● **Listing**
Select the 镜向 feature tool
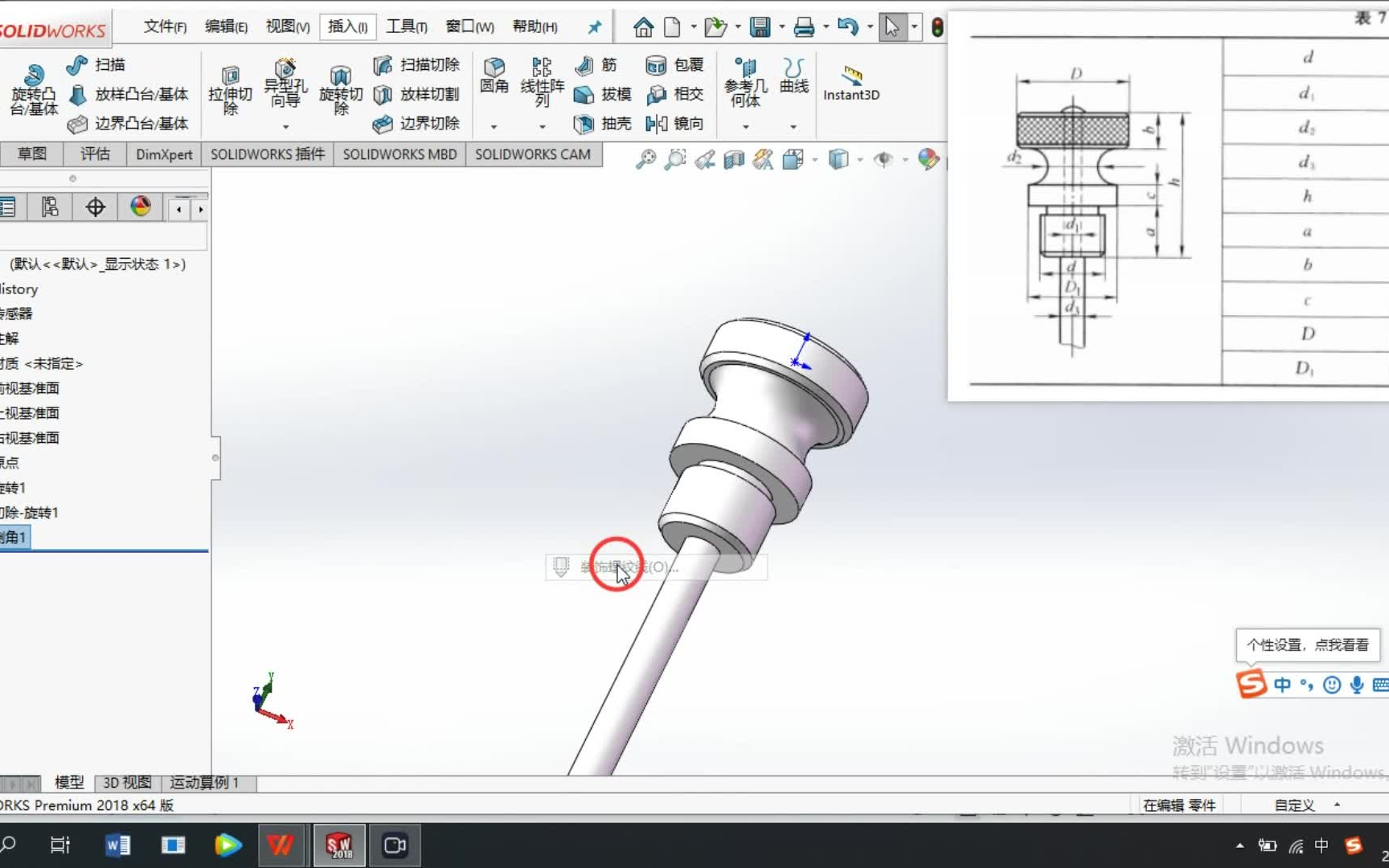Image resolution: width=1389 pixels, height=868 pixels. tap(675, 124)
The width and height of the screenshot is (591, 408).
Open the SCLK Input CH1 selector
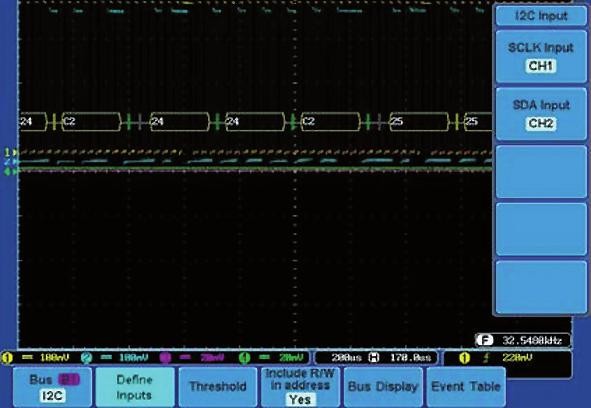pos(541,57)
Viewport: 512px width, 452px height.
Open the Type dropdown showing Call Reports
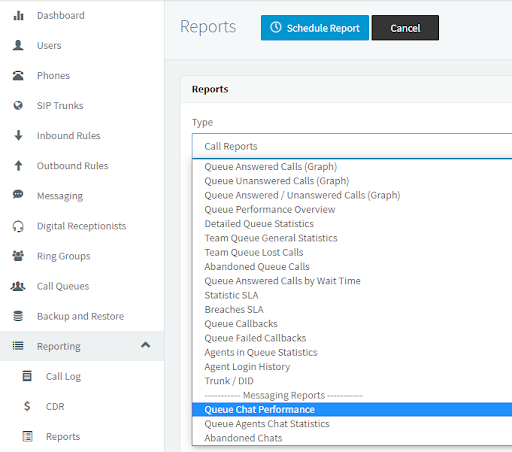click(352, 146)
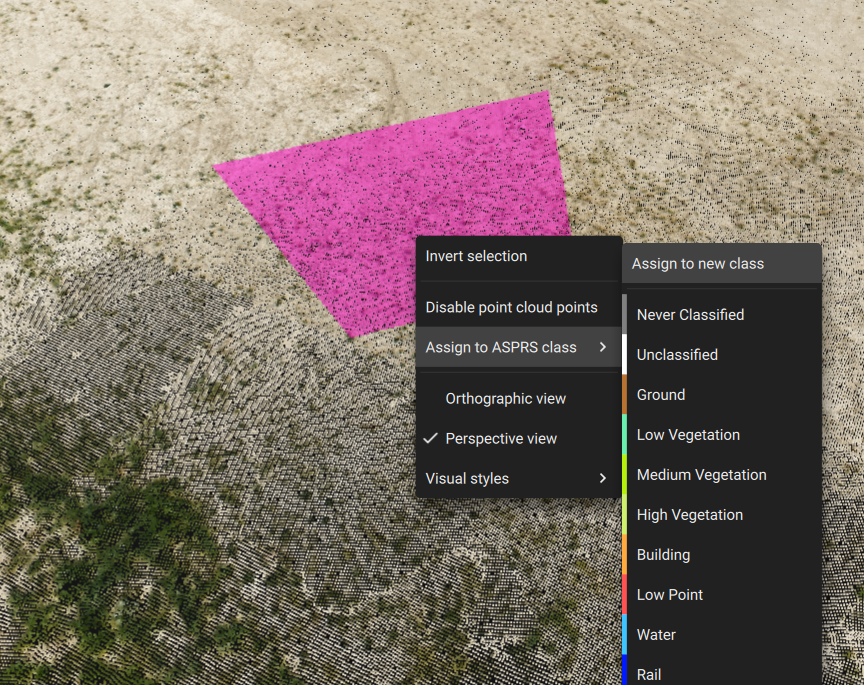Assign points to Unclassified
The image size is (864, 685).
pos(677,355)
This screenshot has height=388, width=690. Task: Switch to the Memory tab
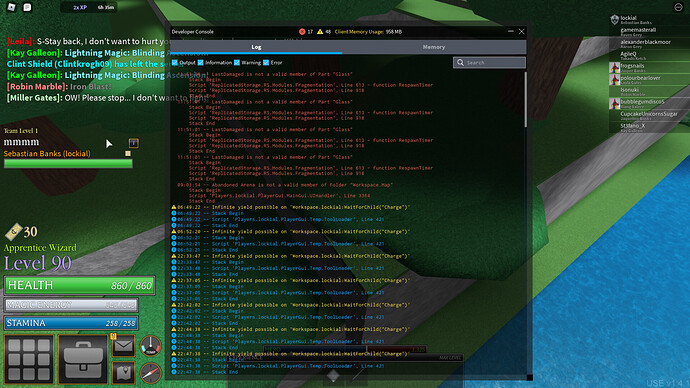click(434, 47)
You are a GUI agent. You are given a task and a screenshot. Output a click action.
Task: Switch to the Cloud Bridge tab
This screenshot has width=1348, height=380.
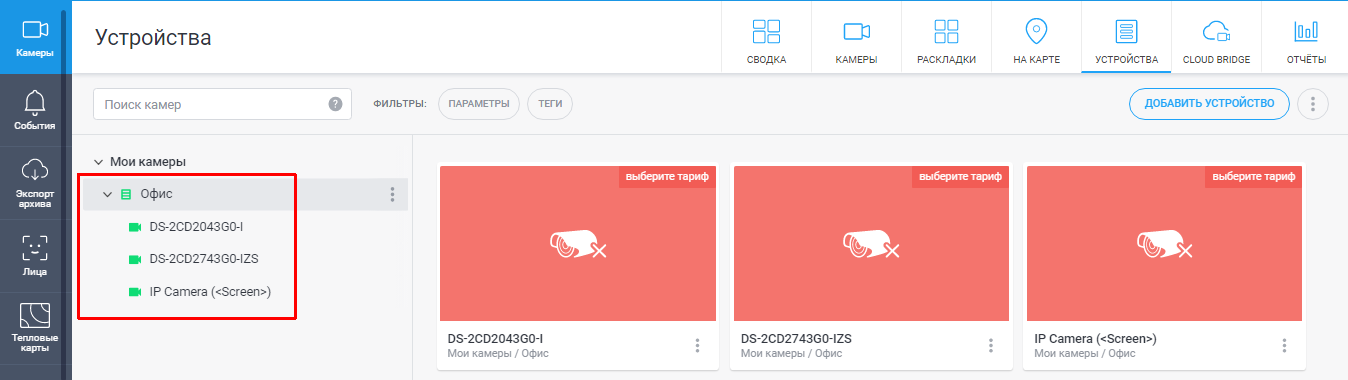point(1216,38)
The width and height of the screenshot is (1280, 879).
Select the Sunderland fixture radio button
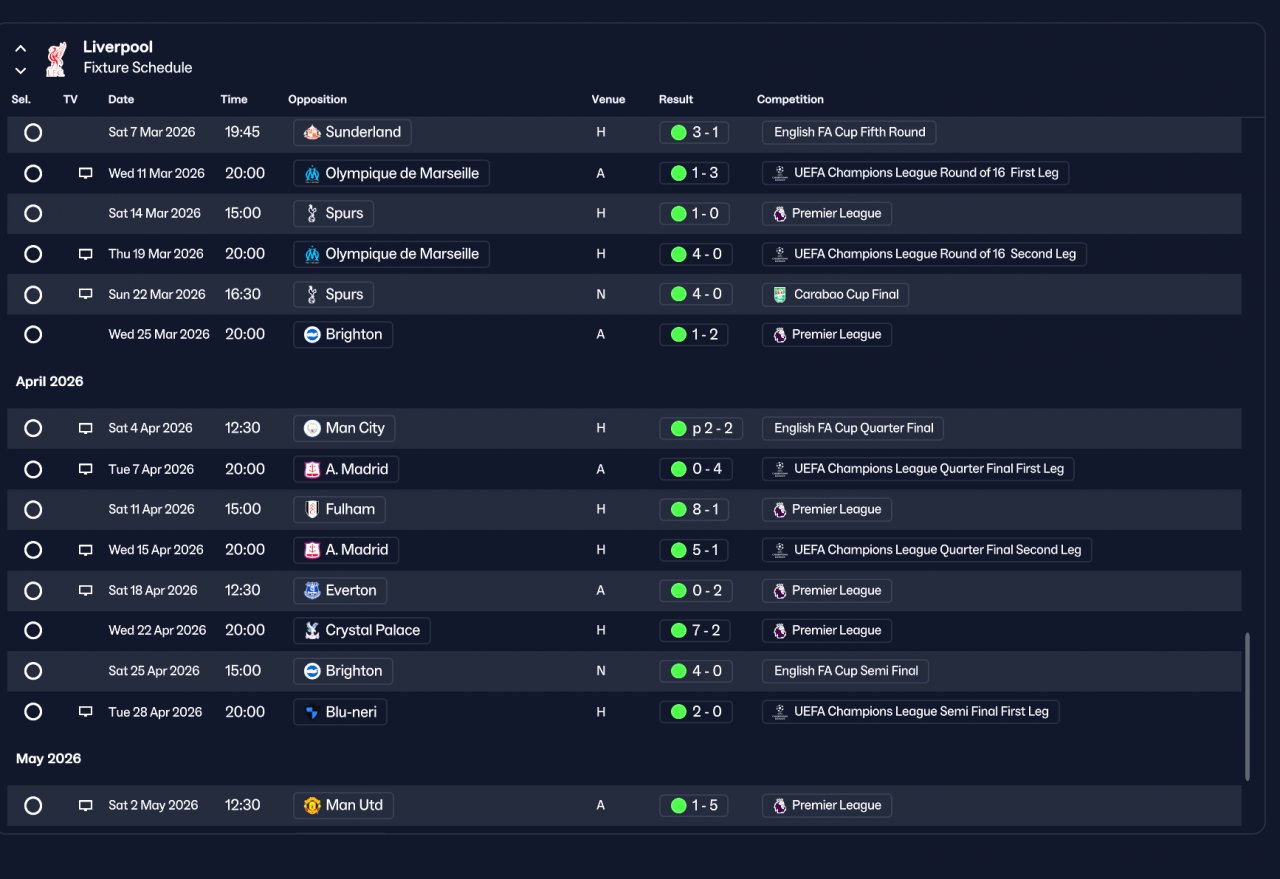pos(33,132)
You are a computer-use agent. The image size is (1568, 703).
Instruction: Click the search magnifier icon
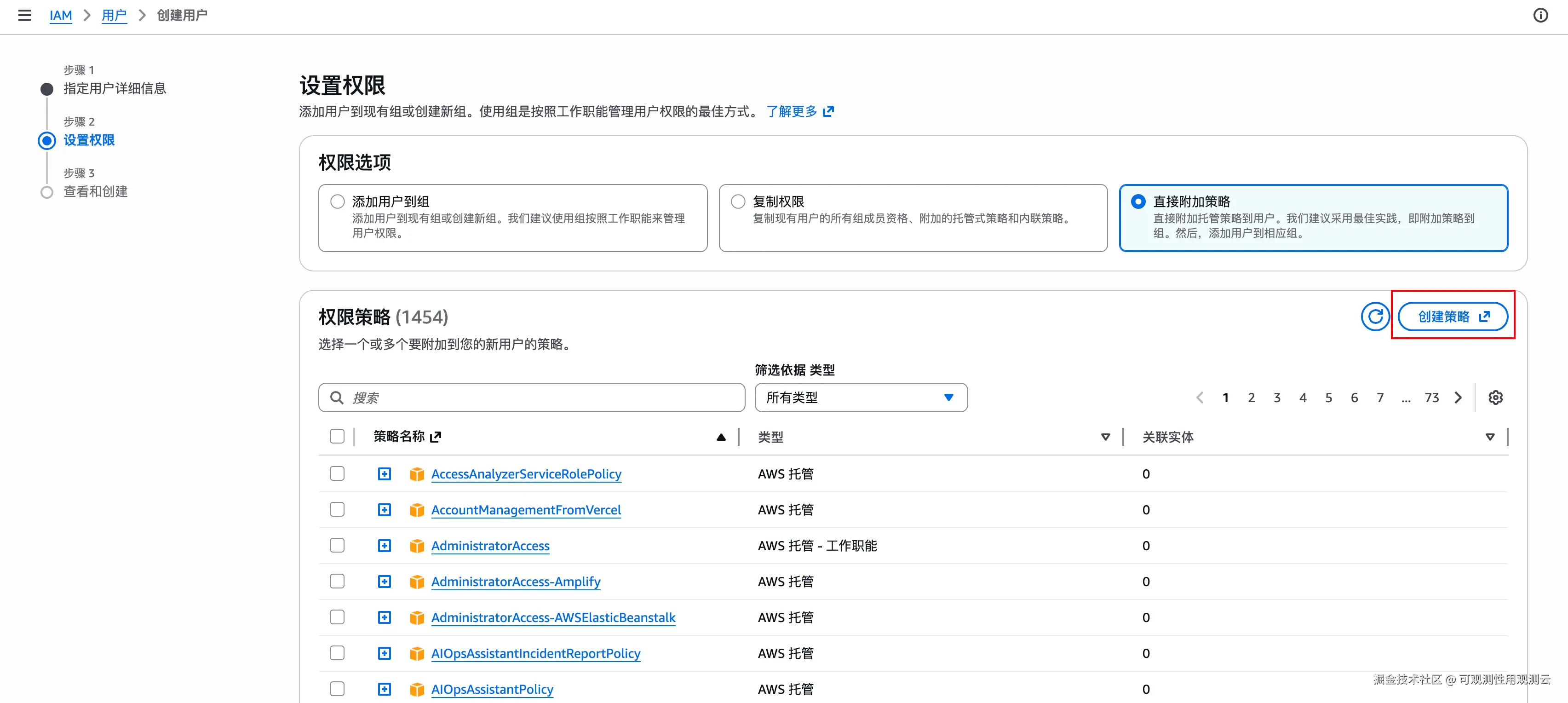point(336,398)
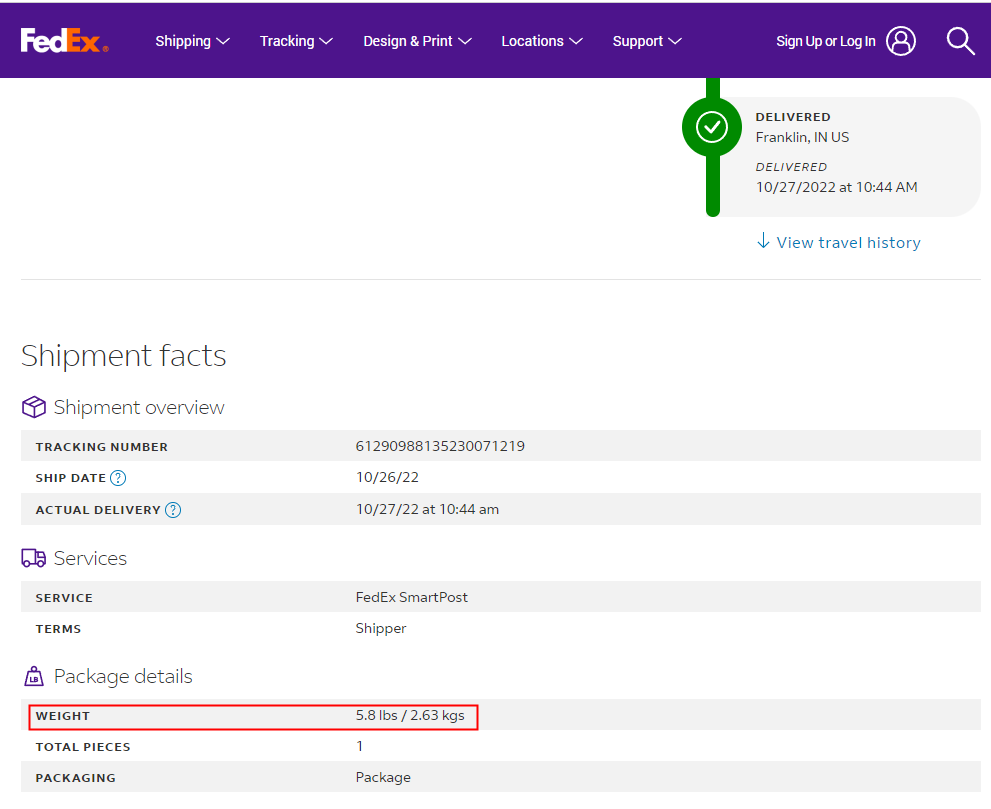991x809 pixels.
Task: Open the Support menu
Action: (x=647, y=41)
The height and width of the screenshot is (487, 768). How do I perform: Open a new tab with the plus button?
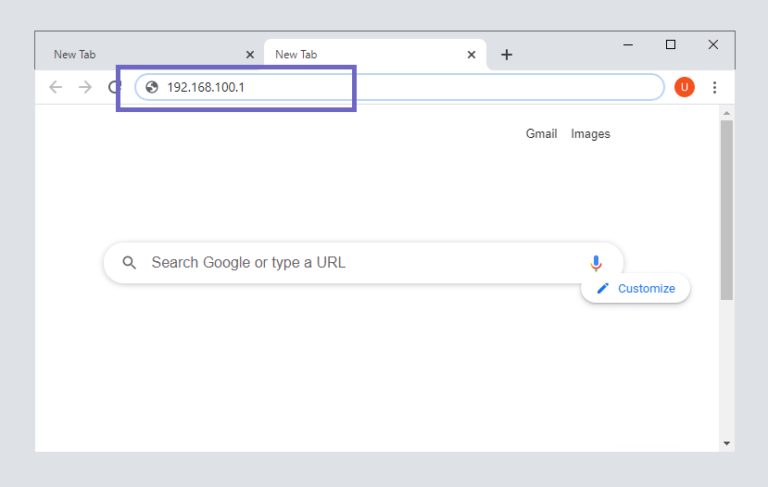[x=506, y=54]
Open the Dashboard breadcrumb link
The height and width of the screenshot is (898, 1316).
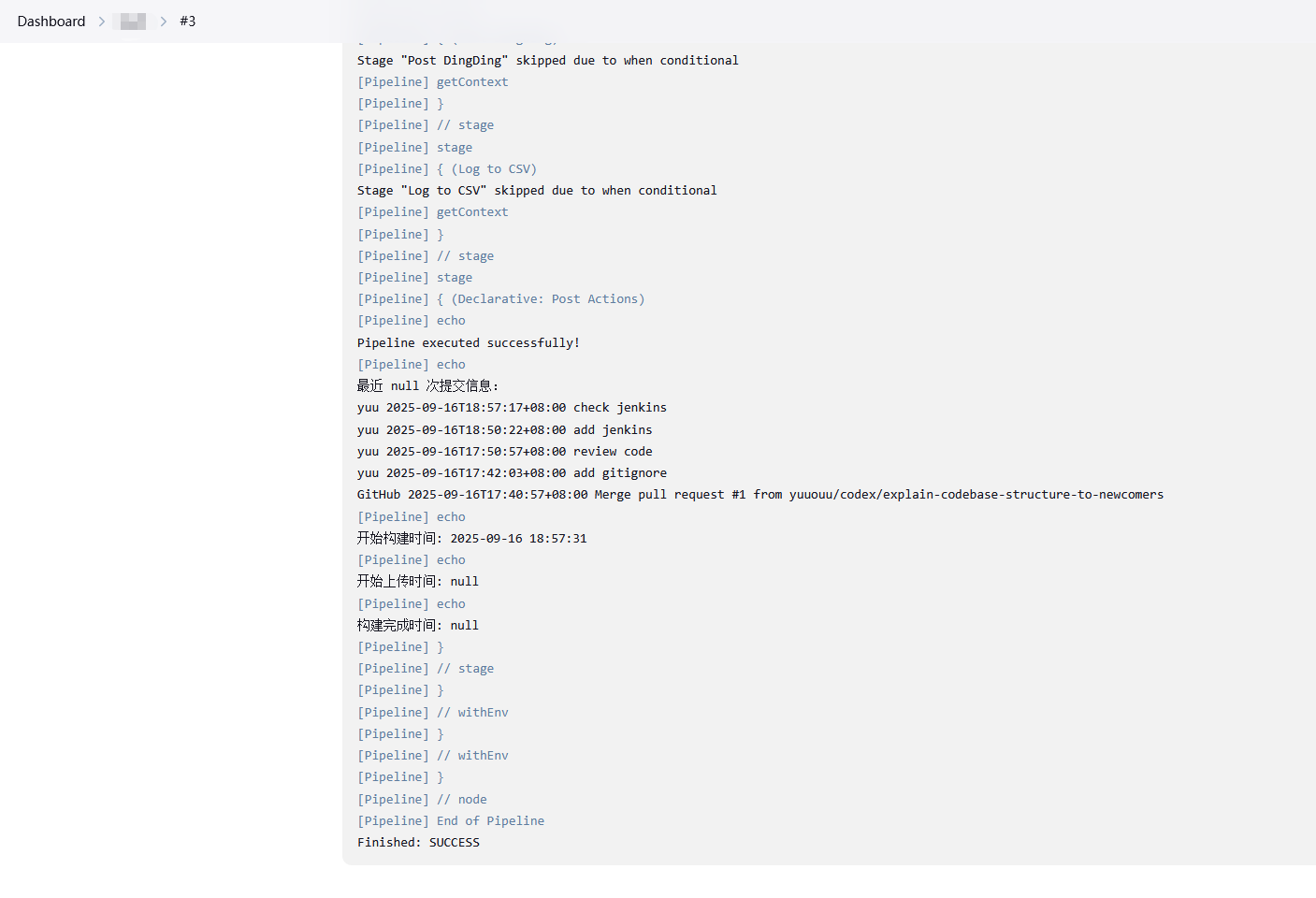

● **Direction**
Render every line of the data above as a JSON list of strings, one string per line, with blank lines and the pictures left out.

● **Result**
[
  "Select the 镜向 feature tool",
  "Image resolution: width=1389 pixels, height=868 pixels. tap(675, 124)",
  "The width and height of the screenshot is (591, 408).",
  "Open the SCLK Input CH1 selector",
  "pos(541,57)",
  "Viewport: 512px width, 452px height.",
  "Open the Type dropdown showing Call Reports",
  "click(352, 146)",
  "Assign points to Unclassified",
  "The image size is (864, 685).",
  "pos(677,355)",
  "This screenshot has height=388, width=690. Task: Switch to the Memory tab",
  "click(434, 47)",
  "You are a GUI agent. You are given a task and a screenshot. Output a click action.",
  "Task: Switch to the Cloud Bridge tab",
  "This screenshot has width=1348, height=380.",
  "point(1216,38)",
  "The width and height of the screenshot is (1280, 879).",
  "Select the Sunderland fixture radio button",
  "pos(33,132)",
  "You are a computer-use agent. The image size is (1568, 703).",
  "Instruction: Click the search magnifier icon",
  "point(336,398)",
  "991x809 pixels.",
  "Task: Open the Support menu",
  "Action: (x=647, y=41)",
  "The height and width of the screenshot is (487, 768). How do I perform: Open a new tab with the plus button?",
  "[x=506, y=54]",
  "Open the Dashboard breadcrumb link",
  "The height and width of the screenshot is (898, 1316)."
]